Aim 1 → In the records below, set down the lines from the one containing "The image size" up to and including the one containing "pyautogui.click(x=743, y=298)", keeping each line unchanged. Omit the pictures from your answer.

Passage to read →
▬▬▬

The Company and Innovate had originally planned to close the transaction
by January 3, 2018 but the final preparations for the Closing are taking more time than expected.
The
Company, Merger Sub and Innovate have amended the Agreement and Plan of Merger and Reorganization dated July 3, 2017 (the “Merger
Agreement”) to provide that the outside termination date for the Merger will be January 26, 2018.
A
copy of the Amendment to the Merger Agreement is attached hereto as Exhibit 2.1.
Item 7.01 Regulation FD Disclosure
Press Release
On January 4,
2018, the Company issued a press release announcing the extension of the outside closing date for the Merger with Innovate also
announcing significant corporate developments; potential delisting of common stock and settlement with Monster, Inc. A copy of
the press release is attached hereto as Exhibit 99.1.
The information in this Current Report
on Form 8-K furnished pursuant to Items 7.01 and the press release included as Exhibit 99.1 of Item 9.01 shall not be deemed “filed”
for the purposes of Section 18 of the Securities Exchange Act of 1934, as amended, or otherwise subject to the liabilities of that
Section. This information shall not be incorporated by reference into any registration statement pursuant to the Securities Act
of 1933, as amended. The furnishing of the information in this Current Report on Form 8-K is not intended to, and does not, constitute
a representation that such furnishing is required by Regulation FD or that the information contained in this Current Report on
Form 8-K constitutes material investor information that is not otherwise publicly available.

▬▬▬

Aim 2 → From the merger filing above, extract the wording from "Item 7.01 Regulation" up to and including "as Exhibit 99.1." with no changes.

▬▬▬

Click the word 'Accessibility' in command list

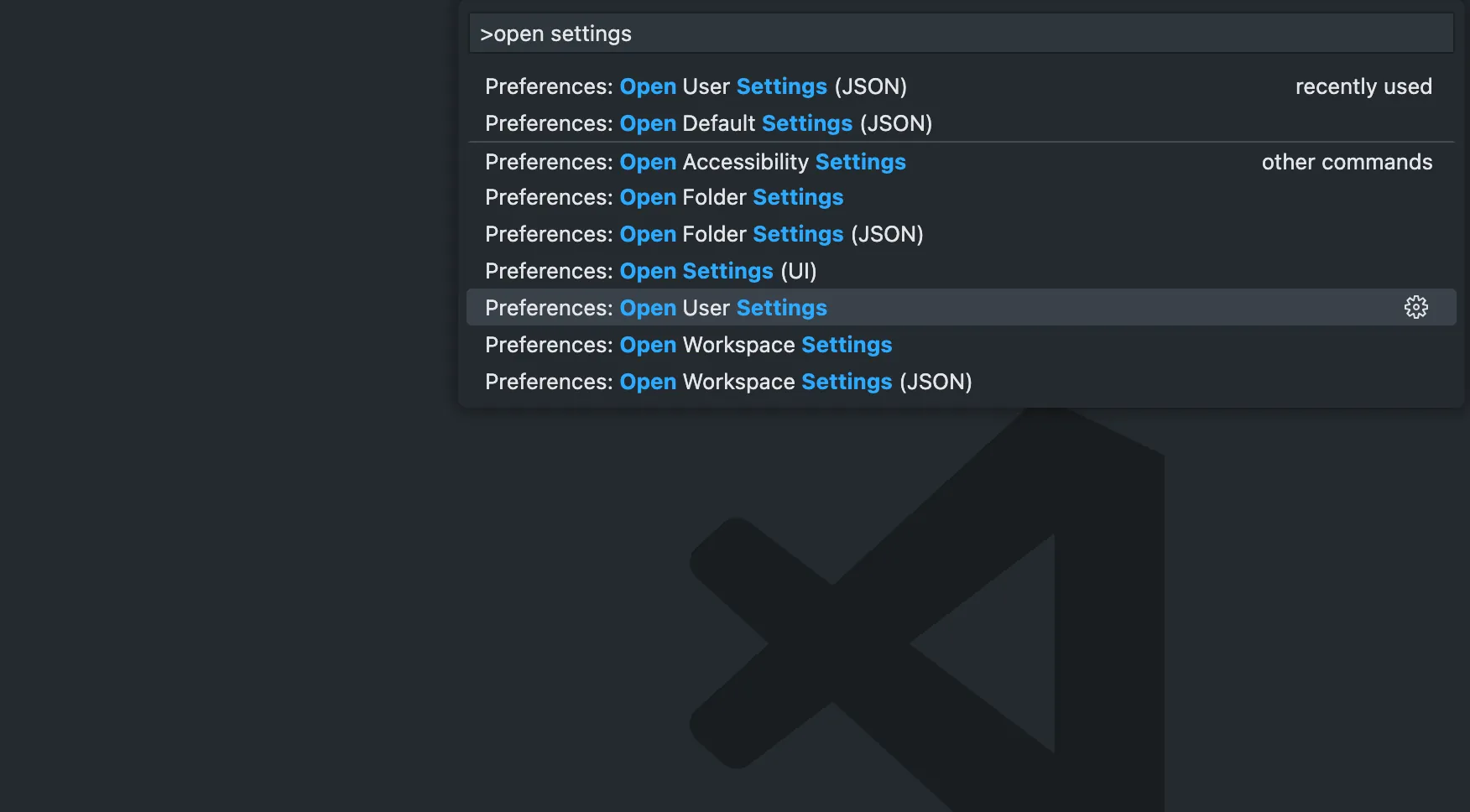[x=746, y=162]
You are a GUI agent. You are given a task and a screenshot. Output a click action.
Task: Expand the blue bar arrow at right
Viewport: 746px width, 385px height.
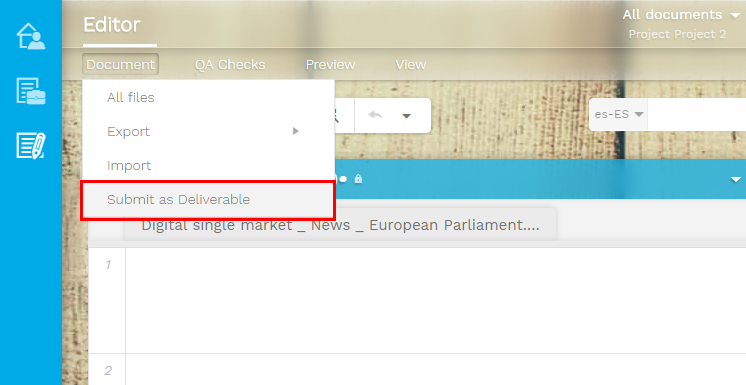[736, 179]
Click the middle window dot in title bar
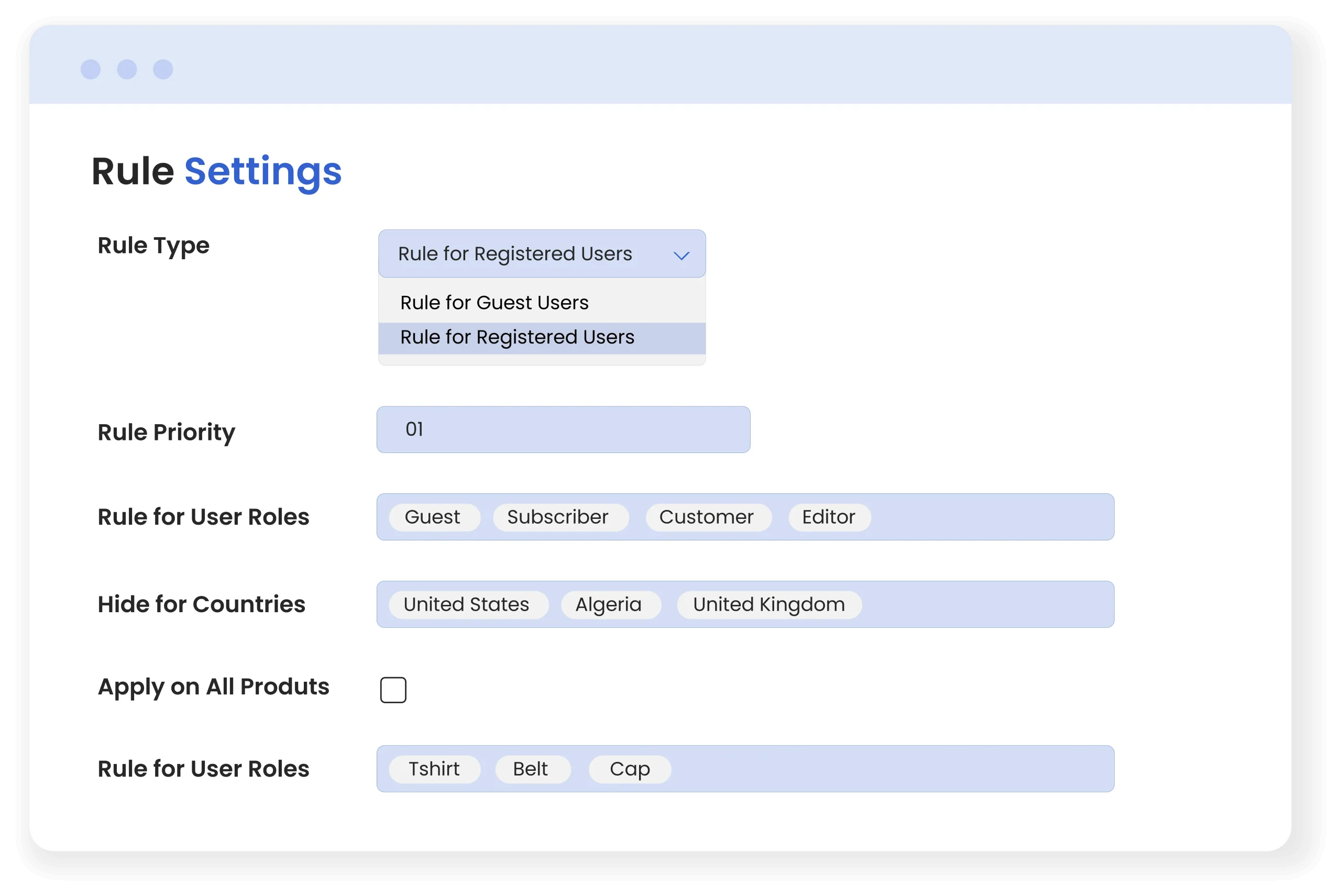Image resolution: width=1341 pixels, height=896 pixels. [127, 69]
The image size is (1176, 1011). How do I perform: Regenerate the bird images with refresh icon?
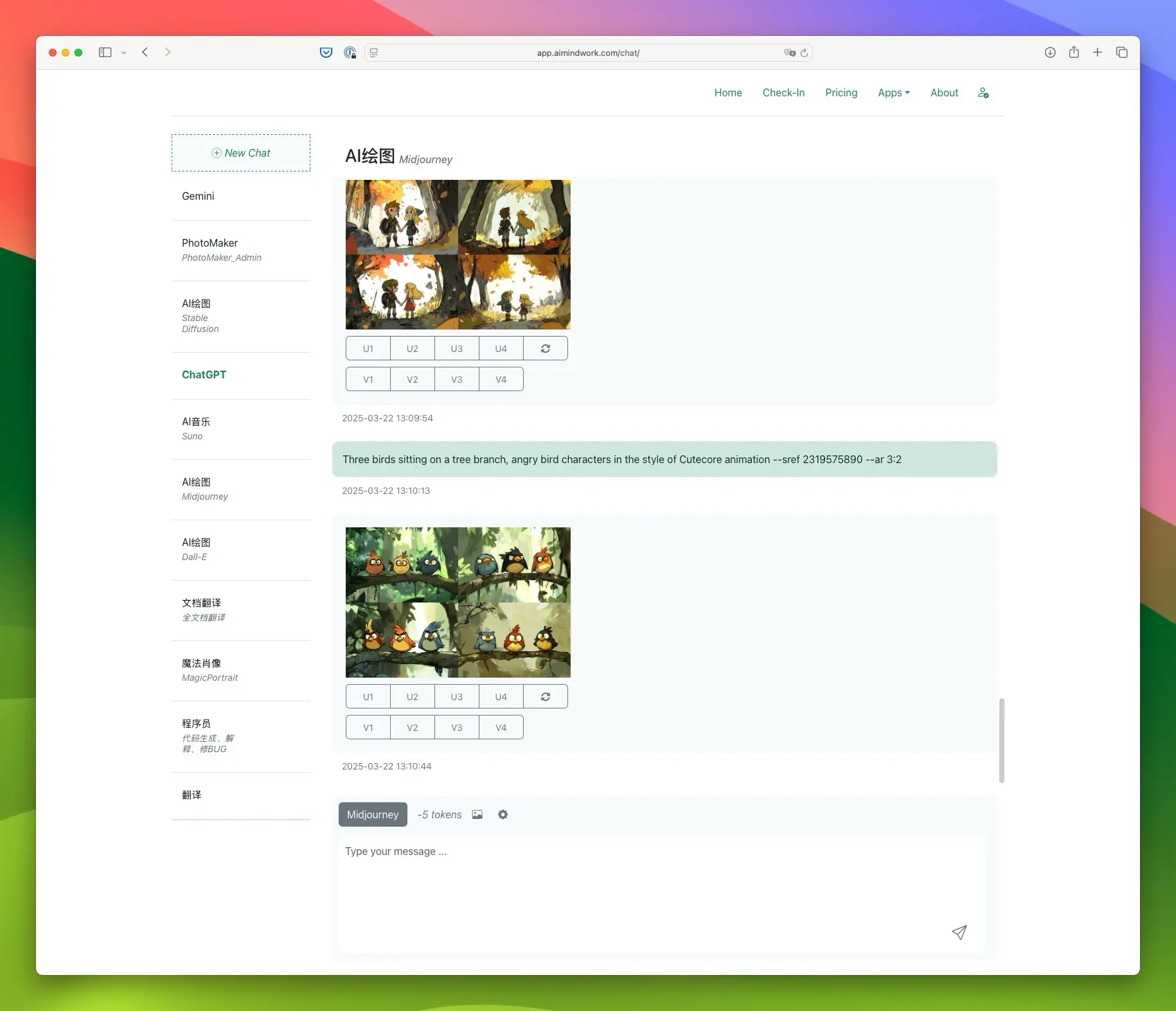point(546,696)
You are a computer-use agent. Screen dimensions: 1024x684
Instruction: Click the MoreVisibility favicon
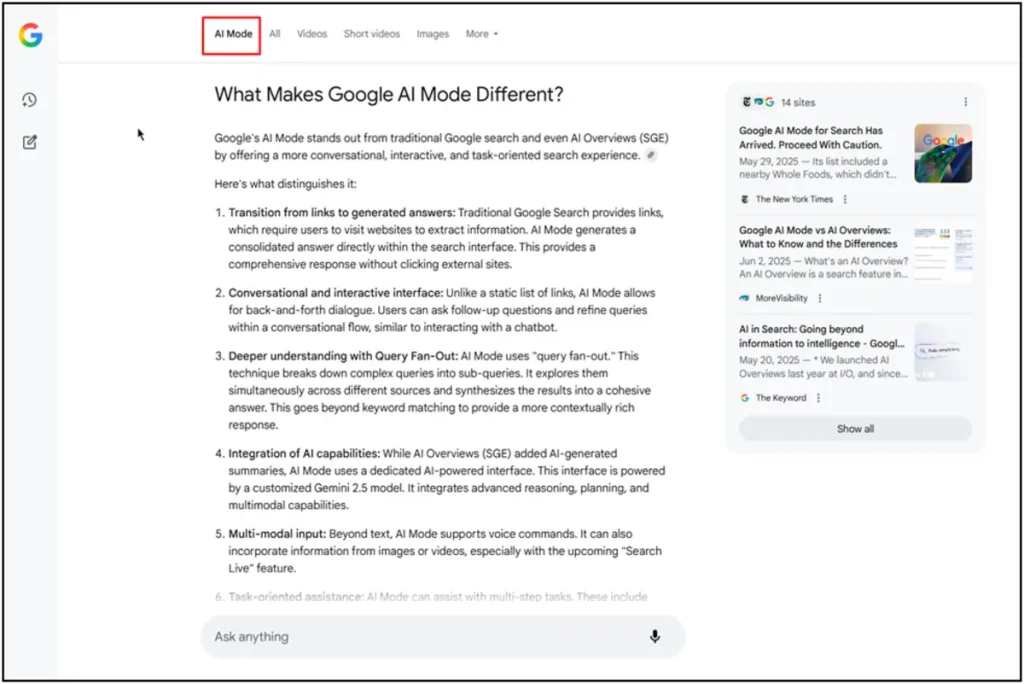pyautogui.click(x=743, y=298)
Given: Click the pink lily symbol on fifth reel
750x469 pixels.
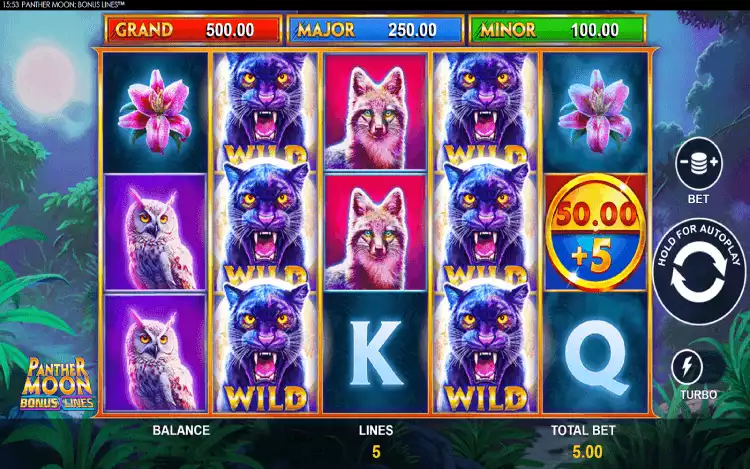Looking at the screenshot, I should [596, 112].
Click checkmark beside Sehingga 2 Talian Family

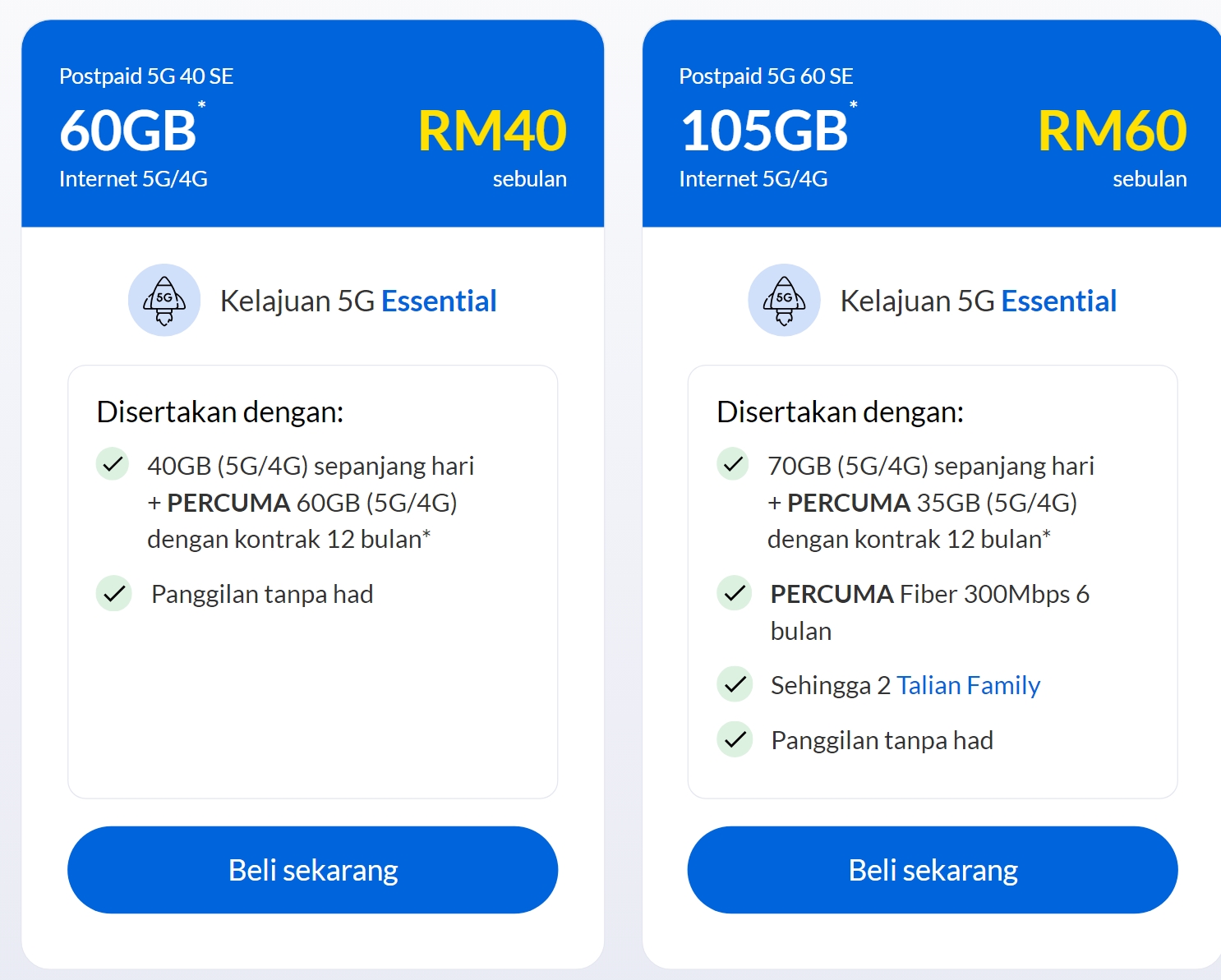735,684
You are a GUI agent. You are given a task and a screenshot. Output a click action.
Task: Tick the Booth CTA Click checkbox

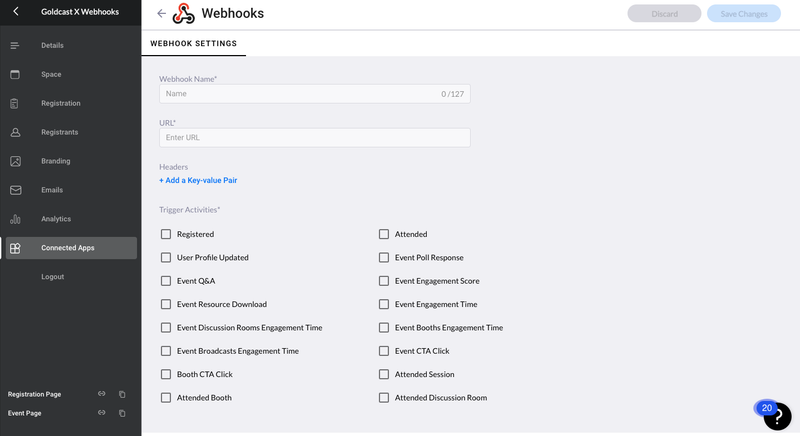(x=166, y=374)
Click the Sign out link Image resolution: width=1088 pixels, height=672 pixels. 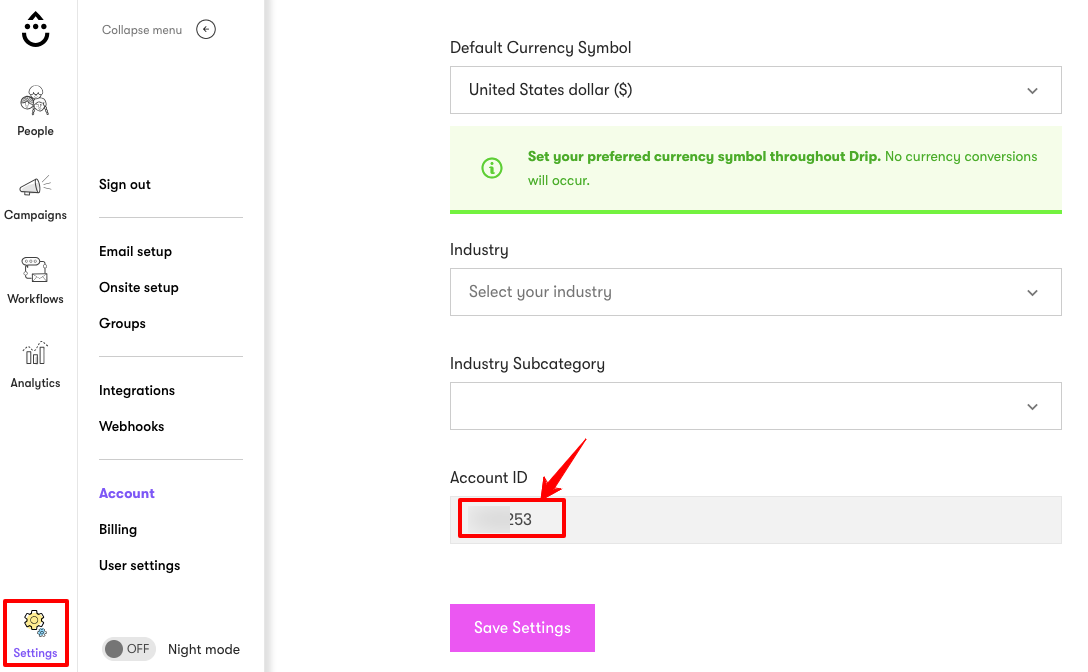[x=125, y=184]
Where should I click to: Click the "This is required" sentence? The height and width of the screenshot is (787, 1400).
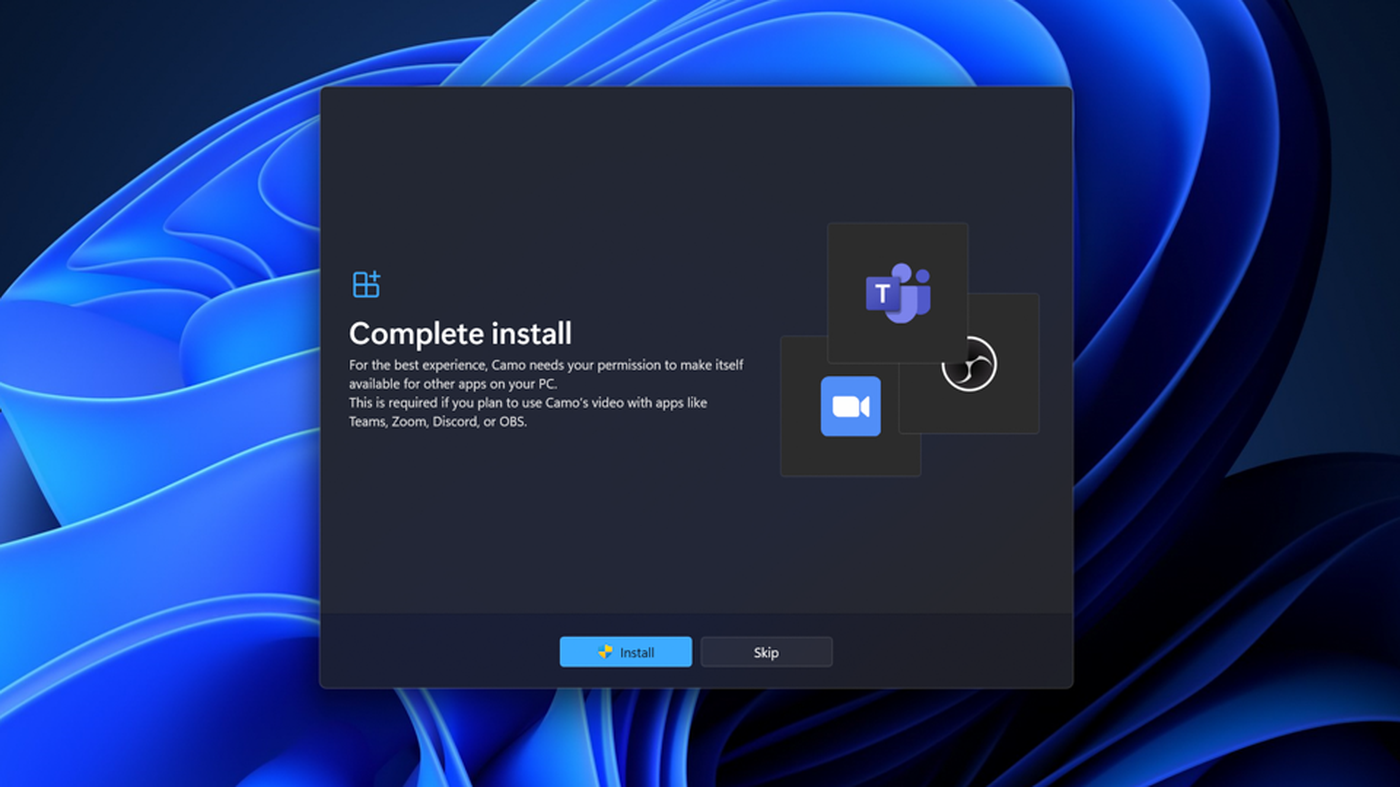click(x=527, y=402)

▬▬▬

Answer 1 →
The image size is (1176, 1011). How do I perform: Regenerate the bird images with refresh icon?
point(546,696)
You are a computer-use agent. Screen dimensions: 1024x684
Instruction: Click the MoreVisibility favicon
pyautogui.click(x=743, y=298)

Answer 2 →
Item 7.01 Regulation FD Disclosure
Press Release
On January 4,
2018, the Company issued a press release announcing the extension of the outside closing date for the Merger with Innovate also
announcing significant corporate developments; potential delisting of common stock and settlement with Monster, Inc. A copy of
the press release is attached hereto as Exhibit 99.1.